*** Opening of Data ***

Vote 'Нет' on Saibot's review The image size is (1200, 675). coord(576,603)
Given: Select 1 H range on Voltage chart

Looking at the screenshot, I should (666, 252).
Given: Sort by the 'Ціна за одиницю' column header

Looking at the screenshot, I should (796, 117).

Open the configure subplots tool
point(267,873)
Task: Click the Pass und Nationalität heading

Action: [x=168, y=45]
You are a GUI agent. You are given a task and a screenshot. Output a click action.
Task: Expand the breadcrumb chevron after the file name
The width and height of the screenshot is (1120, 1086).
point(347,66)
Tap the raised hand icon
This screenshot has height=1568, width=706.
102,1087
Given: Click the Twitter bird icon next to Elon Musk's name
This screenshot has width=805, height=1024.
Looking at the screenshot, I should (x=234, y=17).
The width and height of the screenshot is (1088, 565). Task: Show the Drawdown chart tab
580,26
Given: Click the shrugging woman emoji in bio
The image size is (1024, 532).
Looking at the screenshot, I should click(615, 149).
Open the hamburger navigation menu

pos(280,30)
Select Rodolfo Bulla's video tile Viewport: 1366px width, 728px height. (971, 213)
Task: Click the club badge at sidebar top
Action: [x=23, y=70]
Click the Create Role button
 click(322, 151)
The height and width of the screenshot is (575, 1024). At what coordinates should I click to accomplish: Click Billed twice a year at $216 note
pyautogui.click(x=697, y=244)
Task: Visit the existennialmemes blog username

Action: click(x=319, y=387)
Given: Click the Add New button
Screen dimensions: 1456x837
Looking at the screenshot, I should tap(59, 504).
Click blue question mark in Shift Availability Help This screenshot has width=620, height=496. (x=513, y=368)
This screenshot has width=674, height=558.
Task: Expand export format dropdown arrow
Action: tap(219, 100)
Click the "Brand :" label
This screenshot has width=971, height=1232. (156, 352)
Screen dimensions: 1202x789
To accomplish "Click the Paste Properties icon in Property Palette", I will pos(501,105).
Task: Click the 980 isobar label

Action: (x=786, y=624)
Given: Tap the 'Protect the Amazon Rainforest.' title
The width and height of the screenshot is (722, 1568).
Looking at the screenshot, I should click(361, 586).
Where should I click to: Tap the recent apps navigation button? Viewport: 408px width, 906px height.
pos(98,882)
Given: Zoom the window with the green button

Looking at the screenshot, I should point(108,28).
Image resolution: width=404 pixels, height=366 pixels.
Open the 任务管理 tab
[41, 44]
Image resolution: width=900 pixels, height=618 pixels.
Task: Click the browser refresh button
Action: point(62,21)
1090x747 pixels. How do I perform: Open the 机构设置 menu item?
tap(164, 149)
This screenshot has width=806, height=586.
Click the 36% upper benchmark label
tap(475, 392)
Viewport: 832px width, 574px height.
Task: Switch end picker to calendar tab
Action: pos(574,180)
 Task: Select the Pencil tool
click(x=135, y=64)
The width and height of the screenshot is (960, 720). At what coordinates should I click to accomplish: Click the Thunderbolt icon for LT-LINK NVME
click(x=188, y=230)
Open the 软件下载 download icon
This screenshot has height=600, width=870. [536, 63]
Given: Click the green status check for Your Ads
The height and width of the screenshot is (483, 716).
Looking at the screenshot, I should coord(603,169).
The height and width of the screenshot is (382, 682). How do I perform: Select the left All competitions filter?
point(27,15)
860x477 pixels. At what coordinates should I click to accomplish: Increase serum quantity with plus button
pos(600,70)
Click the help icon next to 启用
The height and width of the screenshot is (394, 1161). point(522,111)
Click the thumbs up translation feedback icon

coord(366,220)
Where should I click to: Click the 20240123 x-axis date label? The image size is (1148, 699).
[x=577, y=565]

*** Close of Data ***

(What needs to be done):
Take the entries above and set them all down again exactly as they read.

(Result for this exercise):
Vote 'Нет' on Saibot's review The image size is (1200, 675). coord(576,603)
Given: Select 1 H range on Voltage chart

Looking at the screenshot, I should (666, 252).
Given: Sort by the 'Ціна за одиницю' column header

Looking at the screenshot, I should (796, 117).

Open the configure subplots tool
point(267,873)
Task: Click the Pass und Nationalität heading

Action: [x=168, y=45]
You are a GUI agent. You are given a task and a screenshot. Output a click action.
Task: Expand the breadcrumb chevron after the file name
The width and height of the screenshot is (1120, 1086).
point(347,66)
Tap the raised hand icon
This screenshot has height=1568, width=706.
102,1087
Given: Click the Twitter bird icon next to Elon Musk's name
This screenshot has width=805, height=1024.
Looking at the screenshot, I should (x=234, y=17).
The width and height of the screenshot is (1088, 565). Task: Show the Drawdown chart tab
580,26
Given: Click the shrugging woman emoji in bio
The image size is (1024, 532).
Looking at the screenshot, I should click(615, 149).
Open the hamburger navigation menu

pos(280,30)
Select Rodolfo Bulla's video tile Viewport: 1366px width, 728px height. (971, 213)
Task: Click the club badge at sidebar top
Action: [x=23, y=70]
Click the Create Role button
 click(322, 151)
The height and width of the screenshot is (575, 1024). At what coordinates should I click to accomplish: Click Billed twice a year at $216 note
pyautogui.click(x=697, y=244)
Task: Visit the existennialmemes blog username

Action: click(x=319, y=387)
Given: Click the Add New button
Screen dimensions: 1456x837
Looking at the screenshot, I should tap(59, 504).
Click blue question mark in Shift Availability Help This screenshot has width=620, height=496. (x=513, y=368)
This screenshot has width=674, height=558.
Task: Expand export format dropdown arrow
Action: tap(219, 100)
Click the "Brand :" label
This screenshot has width=971, height=1232. (156, 352)
Screen dimensions: 1202x789
To accomplish "Click the Paste Properties icon in Property Palette", I will pos(501,105).
Task: Click the 980 isobar label

Action: (x=786, y=624)
Given: Tap the 'Protect the Amazon Rainforest.' title
The width and height of the screenshot is (722, 1568).
Looking at the screenshot, I should click(361, 586).
Where should I click to: Tap the recent apps navigation button? Viewport: 408px width, 906px height.
pos(98,882)
Given: Zoom the window with the green button

Looking at the screenshot, I should point(108,28).
Image resolution: width=404 pixels, height=366 pixels.
Open the 任务管理 tab
[41, 44]
Image resolution: width=900 pixels, height=618 pixels.
Task: Click the browser refresh button
Action: point(62,21)
1090x747 pixels. How do I perform: Open the 机构设置 menu item?
tap(164, 149)
This screenshot has width=806, height=586.
Click the 36% upper benchmark label
tap(475, 392)
Viewport: 832px width, 574px height.
Task: Switch end picker to calendar tab
Action: pos(574,180)
 Task: Select the Pencil tool
click(x=135, y=64)
The width and height of the screenshot is (960, 720). At what coordinates should I click to accomplish: Click the Thunderbolt icon for LT-LINK NVME
click(x=188, y=230)
Open the 软件下载 download icon
This screenshot has height=600, width=870. [536, 63]
Given: Click the green status check for Your Ads
The height and width of the screenshot is (483, 716).
Looking at the screenshot, I should coord(603,169).
The height and width of the screenshot is (382, 682). How do I perform: Select the left All competitions filter?
point(27,15)
860x477 pixels. At what coordinates should I click to accomplish: Increase serum quantity with plus button
pos(600,70)
Click the help icon next to 启用
The height and width of the screenshot is (394, 1161). point(522,111)
Click the thumbs up translation feedback icon

coord(366,220)
Where should I click to: Click the 20240123 x-axis date label? The image size is (1148, 699).
[x=577, y=565]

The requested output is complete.